Traumatic experiences also affect cognition and learning, which is an essential component of childhood development. In early childhood, children develop crucial capacities such as talking, symbolism, and differentiation between the self and others (Gregorowski & Seedat, 2013). Traumatization during this critical period may lead to false categorization of what is happening around so that children perceive stimuli and experiences as potentially traumatic and dangerous and respond accordingly. This results in suppression of learning and curiosity and leads to strong memory of traumatic events.
The last effect of traumas is behavioral enactments in which children become aggressive, take part of the abuser, or become engaged in self-harm. This results from the intense impact such as shame and rage and difficulties associated with affective regulation (Gregorowski & Seedat, 2013). Behavioral challenges such as impulsivity, social withdrawal, aggression, and defiance prevent children from establishing attachment relationships, which is highly crucial for healthy early development.

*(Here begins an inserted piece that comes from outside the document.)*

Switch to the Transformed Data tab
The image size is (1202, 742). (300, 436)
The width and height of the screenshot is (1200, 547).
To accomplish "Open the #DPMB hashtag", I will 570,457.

Numerous specialists have researched the topic of trauma and resilience and found a relationship between two notions. In their studies, Collin-Vezina et al. (2011) point to the most vulnerable group of youth who have been traumatized. These are sexually abused females and youth who experienced four to five forms of trauma. The last group was less likely to develop resilience than the remaining groups. Fierman and Fine (2014) claim that to promote resilience, children should not be withdrawn from their families as it would put additional stress on them. On the contrary, parents should receive psychological aid that addresses the behavior and behavior of their children.
It was found although spirituality cannot undo the trauma, it can help to overcome the event. Some of the strategies for trauma coping are building spiritual connection, seeking support from God, developing divine forgiveness, and seeing benefits as a way to mind strengthening. However, trauma and religion can interact with and disrupt one’s trust. Thus, it is essential to acknowledge that if a child’s connection to religion is weak, pointing to faith after exposure to trauma can be detrimental to the child’s beliefs.
To conclude, traumatic events include experiences that put people at risk of harm or death and seriously affect their mental health. The effects of trauma on children include attachment and emotional dysregulation, impairments in cognition and learning, and behavioral enactments. The severity of injury affects the ability of a person to develop resilience. One of the ways to resilience is spiritual development, but it has to be perceived cautiously.
Collin-Vézina, D., Coleman, K., Milne, L., Sell, J., & Daigneault, I. (2011). Trauma experiences, maltreatment-related impairments, and resilience among child welfare youth in residential care. International Journal of Mental Health and Addiction, 9(5), 577–589.
Fierman, J., & Fine, L. (2014). Trauma and resilience: A new look at legal advocacy for youth in the juvenile justice and child welfare systems. Juvenile Law Center, 1-47. Web.
Gregorowski, C., & Seedat, S. (2013). Addressing childhood trauma in a developmental context. Journal of Child & Adolescent Mental Health, 25(2), 105-118.